Leicester further explains that once the stack separates and the orbiters are operating independently, Mercury can be scanned in multiple bands—X-rays, visible/near-infrared, and infrared—supporting a more precise map of surface composition and thermal properties, including improved visibility of polar regions where water ice could exist in permanently shadowed craters.
What Each Mission Is Trying To Prove
Both missions are “pathfinders,” but in different ways—Artemis II is a human-spaceflight systems test, while BepiColombo is a long-baseline planetary science campaign.
| Mission | Primary Goal | Main Hardware | Key Measurements/Tests |
| Artemis II Moon Mission | Prove crewed deep-space flight readiness | SLS + Orion | Life support performance; deep-space operations; safe high-speed return with modified entry trajectory |
| BepiColombo | Explain Mercury’s evolution and environment | MPO + Mio + transfer module | Surface composition mapping (incl. X-ray spectroscopy); magnetic field and plasma environment; improved polar coverage |
The Artemis II Moon Mission is NASA’s next major step toward routine crewed operations beyond low-Earth orbit, with mission timing set for no later than April 2026 and opportunities as soon as February.

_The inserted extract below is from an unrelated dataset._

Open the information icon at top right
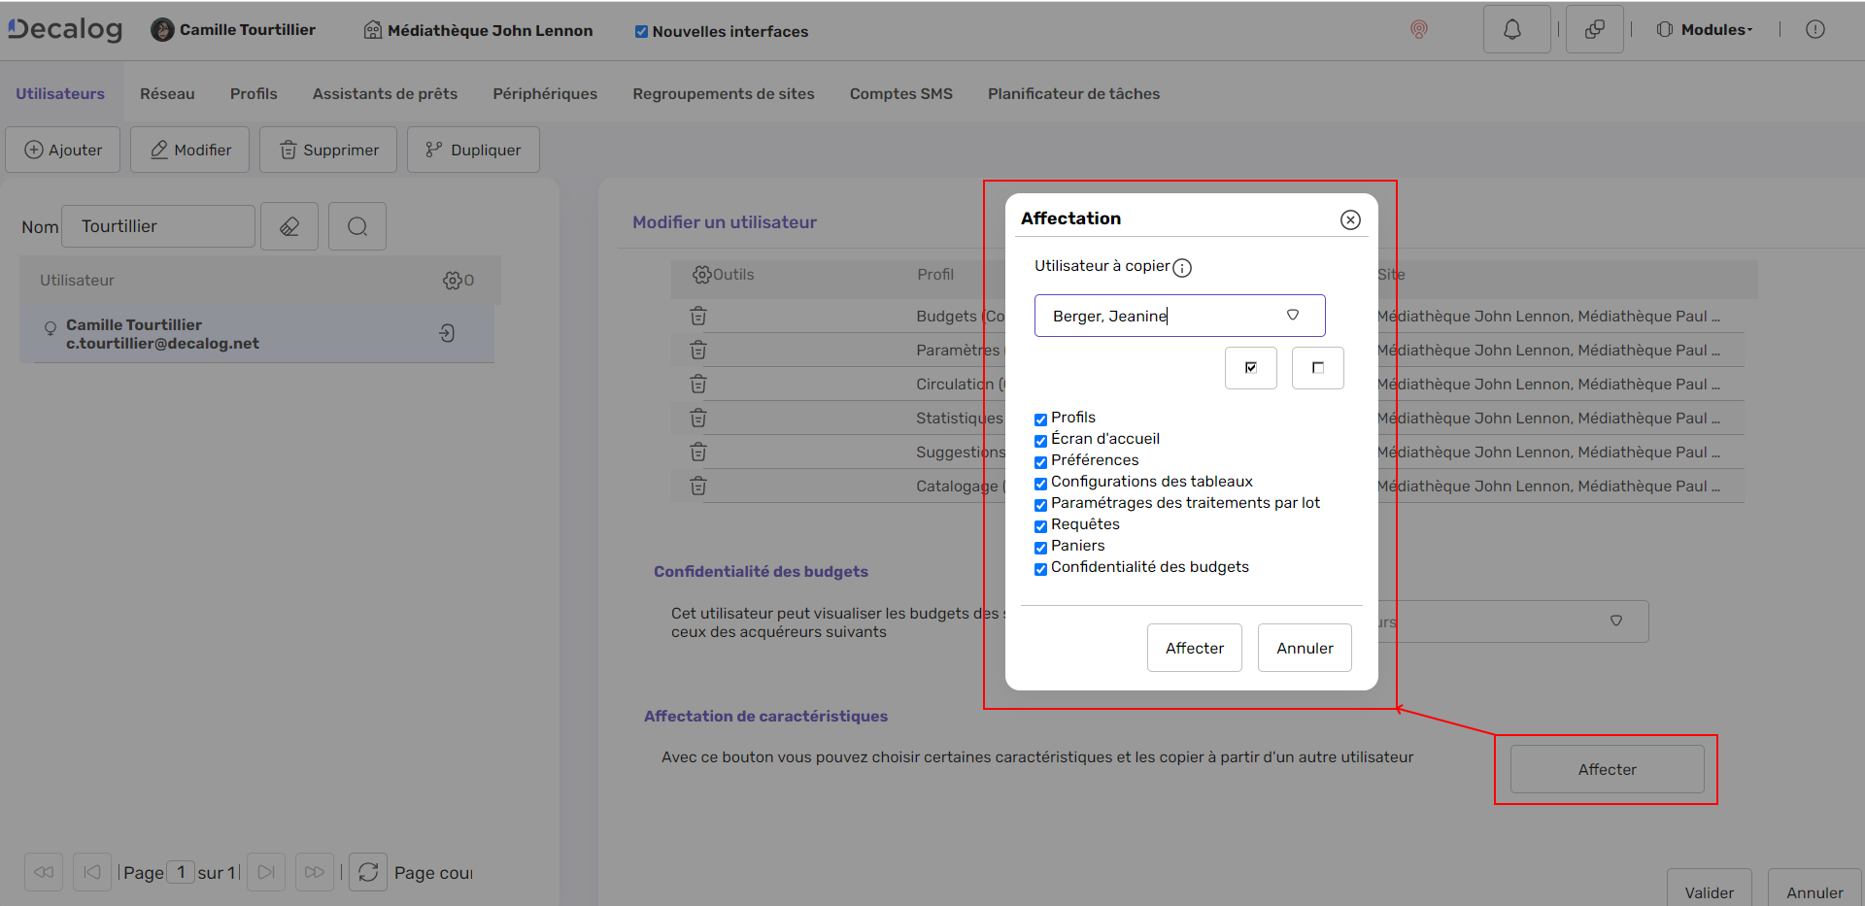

BepiColombo, by contrast, is reaching the payoff phase of an eight-year interplanetary transfer: a two-spacecraft observatory designed to deliver the most complete view yet of Mercury’s surface composition and magnetic environment once it arrives in November 2026.
If both timelines hold, 2026 will stand out as a year when deep-space exploration advances on two fronts at once—human testing around the Moon, and high-precision planetary science at Mercury.